Looking Back at The Walkmen’s Bows + Arrows

One of my favorite albums turned twenty years old this month, and I’d like to take this opportunity to talk about it and why you should all check it out. Bows + Arrows, the second album by often-forgotten indie rock group The Walkmen, is perfect for late February in the city. 

Many people only remember it for one song. “The Rat”, the record’s lead single, is an earth-shaking cry of betrayal and loneliness. Over a frantic drumbeat, singer Hamilton Leithauser shifts attitudes from cold indifference to forgiveness and finally desperation as trembling guitars and hazy keys fill the empty spaces. It rips.

But, when the album came out, many fans were disappointed to find “The Rat” alone in a selection of tracks that were largely quieter and more meditative. Bows + Arrows did well with critics, but it was something of a commercial letdown which set the stage for The Walkmen’s subsequent decline into relative obscurity. A band on the rise gradually settled onto the back page of the Rolling Stone.

Those who were searching for the anger of the lead single, though, failed to see what was so great about the rest of the album. From beginning to end, Bows + Arrows cuts elegance with raw power and imbues even stoic dirges like “138th St.” with life and movement. Leithauser takes on the grinning loneliness of somebody who’s just been kicked out of a party he didn’t want to attend in the first place. The metallic ring of the guitar seems to reverberate through a space so massive and boundless and dark that you’re a little stunned to find yourself alone in it.

“No Christmas While I’m Talking” is a funerary ballad that explores, through sparse lyrics and crashing drums, the end of a relationship. “New Year’s Eve” is its lighter counterpart– more romantic, and almost sentimental.

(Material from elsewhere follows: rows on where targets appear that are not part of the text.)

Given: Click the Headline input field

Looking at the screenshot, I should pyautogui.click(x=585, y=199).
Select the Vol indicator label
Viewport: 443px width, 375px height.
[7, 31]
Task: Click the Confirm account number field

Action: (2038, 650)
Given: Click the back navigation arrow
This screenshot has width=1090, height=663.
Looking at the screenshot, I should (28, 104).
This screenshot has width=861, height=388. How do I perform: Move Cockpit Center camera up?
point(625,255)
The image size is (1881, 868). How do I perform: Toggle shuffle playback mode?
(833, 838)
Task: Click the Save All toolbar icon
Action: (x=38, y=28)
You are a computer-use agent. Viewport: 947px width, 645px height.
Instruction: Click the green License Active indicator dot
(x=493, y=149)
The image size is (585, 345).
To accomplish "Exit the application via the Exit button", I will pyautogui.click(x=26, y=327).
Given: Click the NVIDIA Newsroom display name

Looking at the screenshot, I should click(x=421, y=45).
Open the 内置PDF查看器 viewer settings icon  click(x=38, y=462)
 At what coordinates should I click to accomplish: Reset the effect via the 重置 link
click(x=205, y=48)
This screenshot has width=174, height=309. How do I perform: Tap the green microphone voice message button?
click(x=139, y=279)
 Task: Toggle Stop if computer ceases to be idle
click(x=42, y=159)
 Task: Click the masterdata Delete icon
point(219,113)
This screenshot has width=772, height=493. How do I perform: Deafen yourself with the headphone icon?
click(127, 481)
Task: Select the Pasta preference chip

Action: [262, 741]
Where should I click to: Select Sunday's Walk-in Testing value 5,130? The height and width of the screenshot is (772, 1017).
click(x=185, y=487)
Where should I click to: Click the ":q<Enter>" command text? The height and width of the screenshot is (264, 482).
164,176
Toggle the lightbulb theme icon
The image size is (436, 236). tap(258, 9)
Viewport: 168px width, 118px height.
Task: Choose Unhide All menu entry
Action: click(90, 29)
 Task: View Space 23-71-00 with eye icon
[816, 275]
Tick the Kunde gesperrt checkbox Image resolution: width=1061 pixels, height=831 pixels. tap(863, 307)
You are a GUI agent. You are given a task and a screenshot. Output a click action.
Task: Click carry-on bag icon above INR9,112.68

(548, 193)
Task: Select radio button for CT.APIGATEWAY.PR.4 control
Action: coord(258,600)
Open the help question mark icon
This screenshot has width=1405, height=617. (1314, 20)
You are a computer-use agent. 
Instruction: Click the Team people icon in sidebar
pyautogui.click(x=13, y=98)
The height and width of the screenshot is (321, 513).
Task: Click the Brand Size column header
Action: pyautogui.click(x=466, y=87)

The title track combines uneasy melodies with jingle bells and disjointed lyrics to create something that feels as if it’s barely holding together. I mean this as a compliment. 

“Thinking of a Dream I Had” is my personal favorite song on the album, and also the most difficult for me to describe. My head tells me it’s surf rock but my heart just won’t accept that. The vibe is fierce and perfect and metropolitan and if I listen to it too much more I’m worried that my brain will melt like ice cream. 

Anyways, Bows + Arrows is a beautiful album that never gets the love it deserves. So, if you haven’t heard it, there’s no better time than now. Put on some headphones, some warm clothes, and go downtown and look at the tall buildings and let the music bring them to life.